Pero hay conocimientos que exigen permanecer un rato en la incomodidad.
Hay libros que no se dejan entender en la primera lectura. Problemas que necesitan horas. Ideas que se resisten. Textos que requieren ser escritos tres veces antes de descubrir qué queríamos decir realmente.
Si eliminamos sistemáticamente esa fricción, quizá no solo estemos acelerando el proceso: también podemos estar vaciándolo.
Podríamos terminar diciendo cosas correctas sin haber pasado por la experiencia de comprenderlas. Entregando trabajos impecables sobre asuntos que apenas conocemos. Defendiendo argumentos sofisticados que nunca tuvimos que construir. Produciendo palabras que intelectualmente todavía no nos pertenecen.

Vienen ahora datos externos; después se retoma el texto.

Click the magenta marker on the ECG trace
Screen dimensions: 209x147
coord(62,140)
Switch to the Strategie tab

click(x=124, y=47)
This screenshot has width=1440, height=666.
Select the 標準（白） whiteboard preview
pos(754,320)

Y entonces la discusión deja de ser tecnológica para convertirse en profundamente humana.
¿Qué relación queremos conservar con nuestras propias ideas?
Quizá uno de los grandes desafíos de los próximos años no consista solamente en aprender a utilizar mejor las nuevas herramientas, sino también en reconocer cuándo conviene dejarlas esperando. Cuándo es necesario quedarse un poco más frente al problema. Equivocarse. Borrar. Volver a empezar.

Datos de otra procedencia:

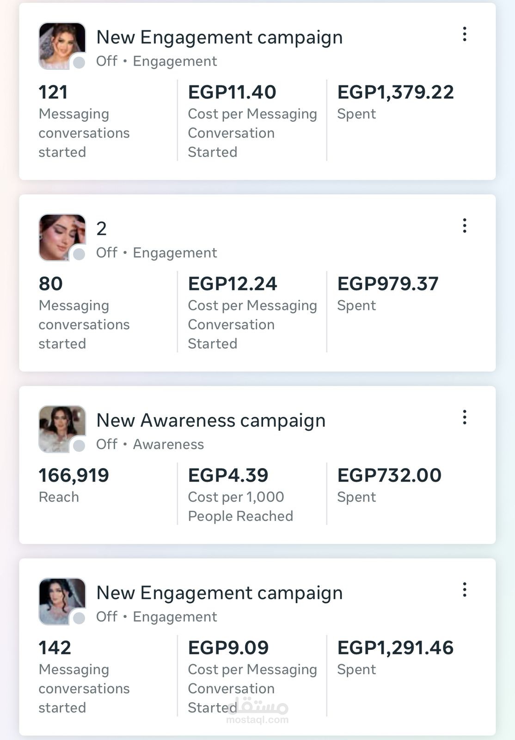515x740 pixels.
Task: Select the 121 messaging conversations metric
Action: point(53,93)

No por nostalgia ni por rechazo al progreso, sino porque existen dificultades que cumplen una función.
Tal vez, mientras todo a nuestro alrededor nos invita a obtener respuestas inmediatas, tengamos que defender algo que hasta hace poco parecía innecesario defender: el derecho a pensar despacio.

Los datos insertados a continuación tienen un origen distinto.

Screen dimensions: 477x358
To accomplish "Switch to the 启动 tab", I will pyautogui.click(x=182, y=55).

El derecho a no saber todavía. El derecho a equivocarnos antes de acertar. Y también el derecho a que nuestras primeras versiones continúen siendo imperfectas.
Porque quizá sea precisamente allí, en esa incómoda distancia entre lo que todavía no sabemos y aquello que finalmente conseguimos comprender, donde ocurre algo que ninguna tecnología debería ahorrarnos: el trabajo de construir un pensamiento propio.